- **Listing**

◆ ◆ ◆ ◆ ◆ ◆ ◆

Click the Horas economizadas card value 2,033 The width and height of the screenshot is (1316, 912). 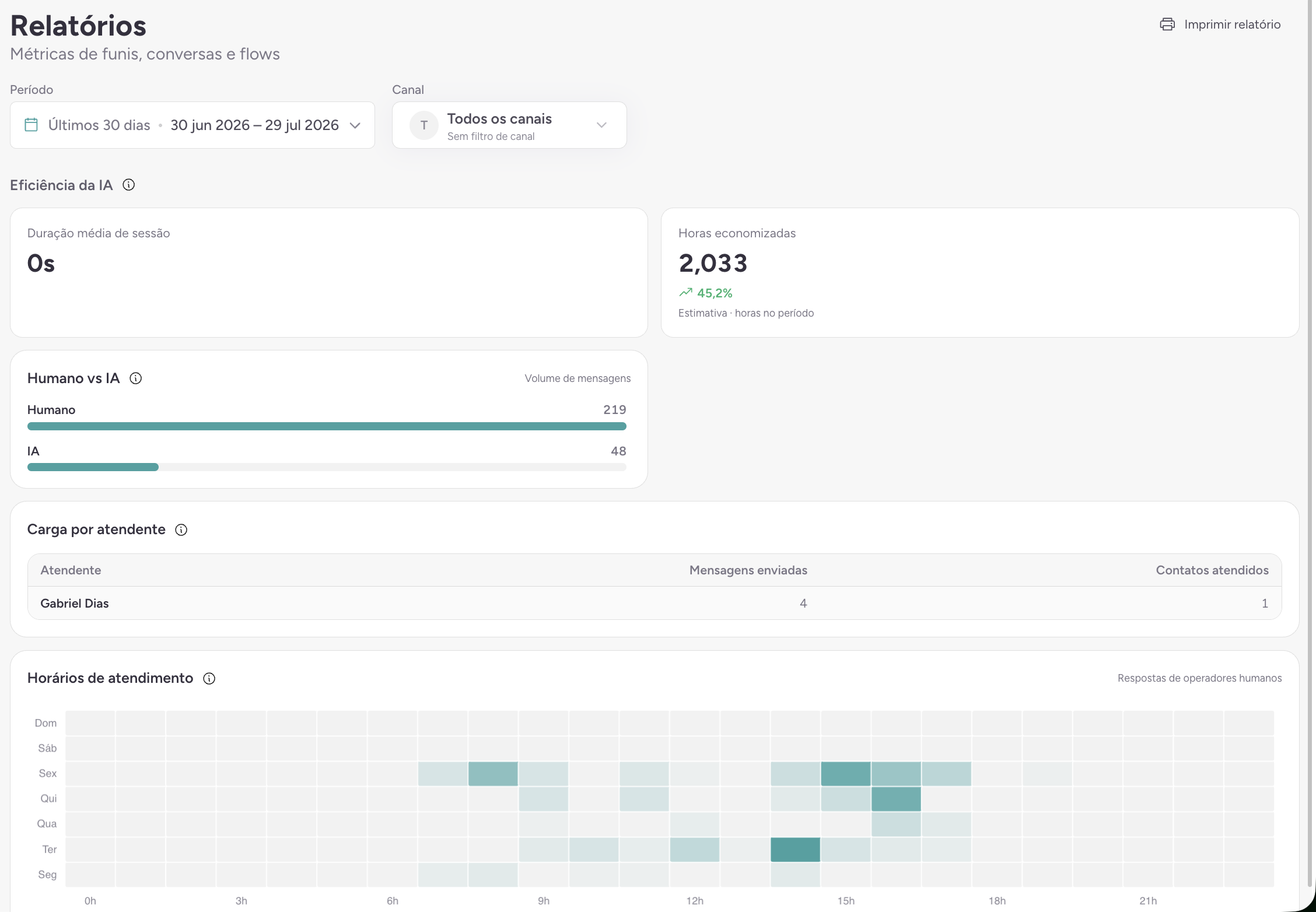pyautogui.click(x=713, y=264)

◆ ◆ ◆ ◆ ◆ ◆ ◆

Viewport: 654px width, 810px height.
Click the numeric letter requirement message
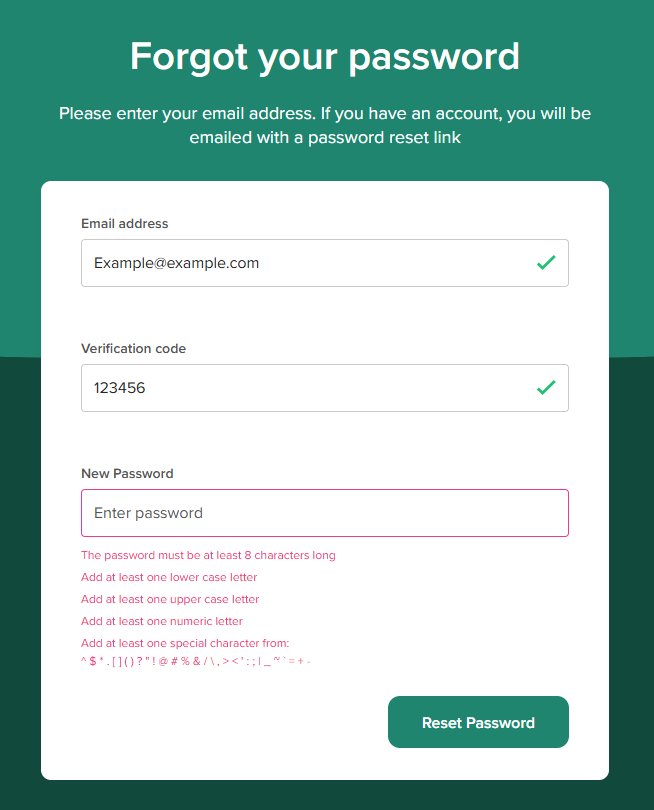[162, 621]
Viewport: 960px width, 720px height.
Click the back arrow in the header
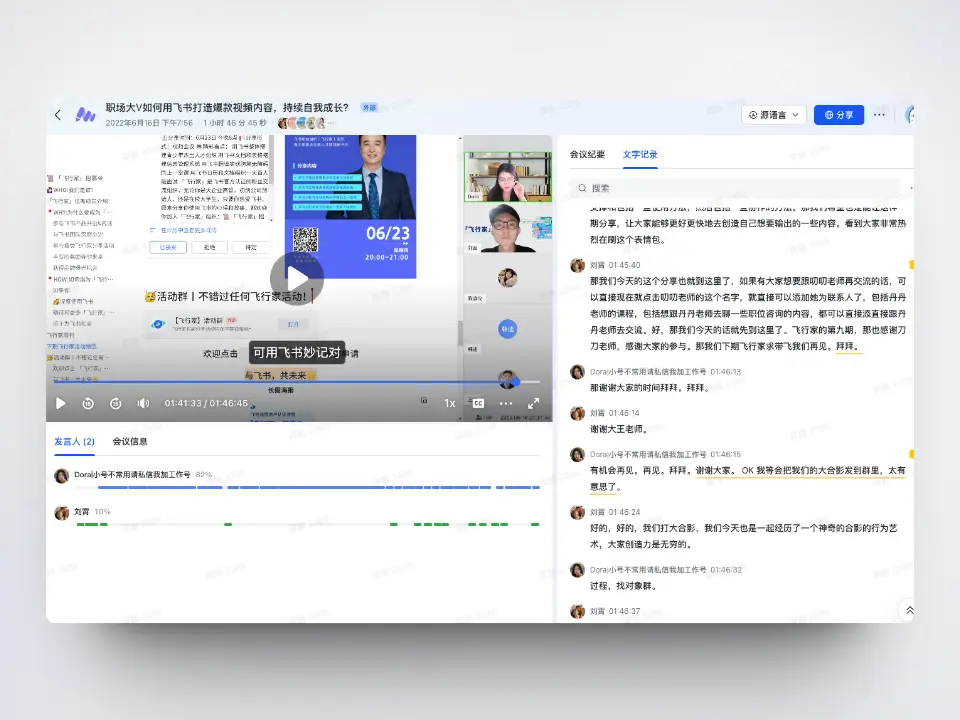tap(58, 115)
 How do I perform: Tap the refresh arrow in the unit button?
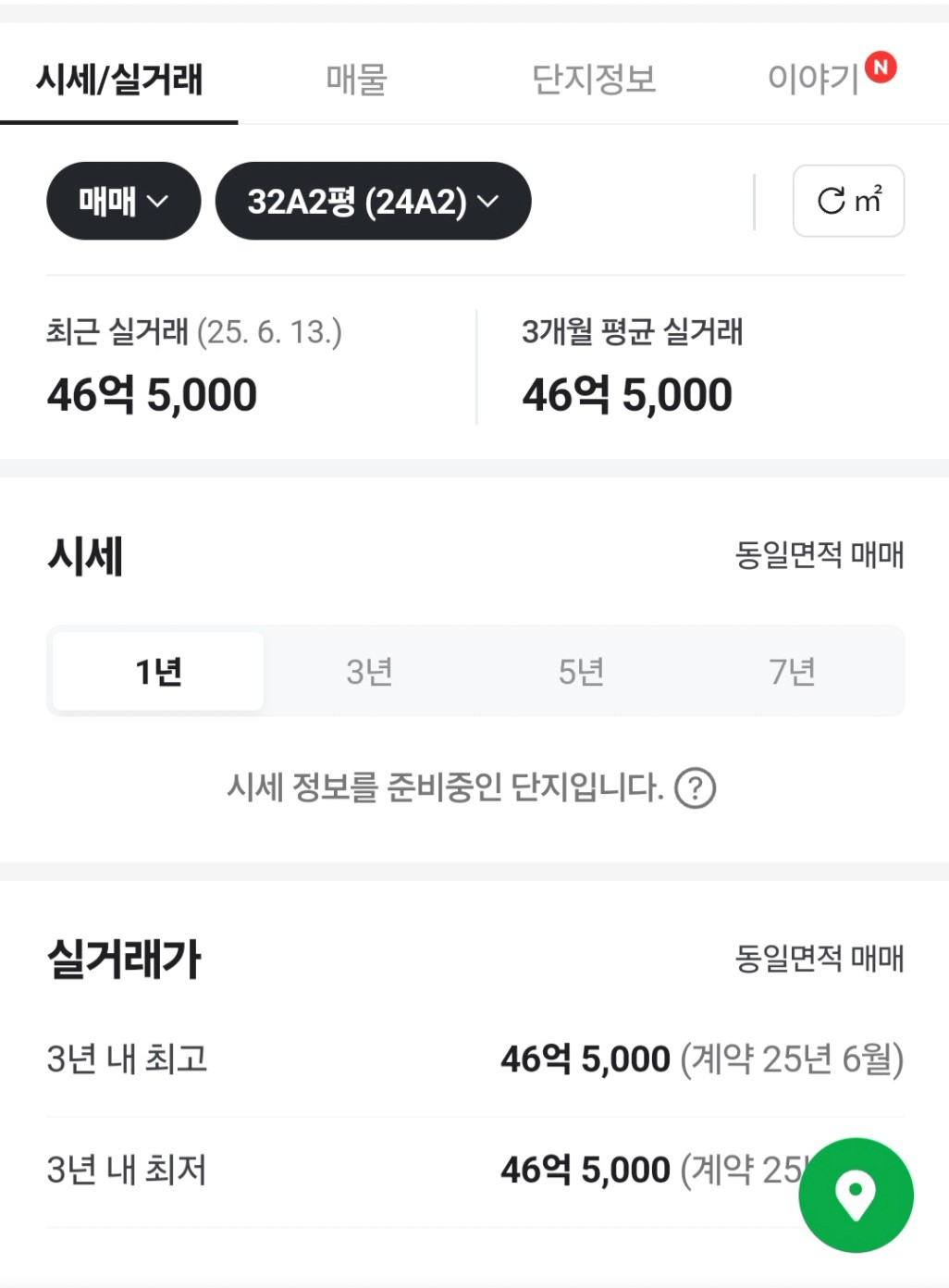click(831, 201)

◆ ◆ ◆ ◆ ◆ ◆ ◆

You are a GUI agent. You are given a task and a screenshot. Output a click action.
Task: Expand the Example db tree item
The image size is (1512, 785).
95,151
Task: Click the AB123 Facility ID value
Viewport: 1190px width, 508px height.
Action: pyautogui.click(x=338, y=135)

◆ ◆ ◆ ◆ ◆ ◆ ◆

- **Exercise**
Copy the material from the line containing "You are a GUI" up to and including the line containing "Action: pyautogui.click(x=338, y=135)", replacing "tree item" with "node" and changing nothing else.

- **Response to this task**
You are a GUI agent. You are given a task and a screenshot. Output a click action.
Task: Expand the Example db node
The image size is (1512, 785).
95,151
Task: Click the AB123 Facility ID value
Viewport: 1190px width, 508px height.
Action: pyautogui.click(x=338, y=135)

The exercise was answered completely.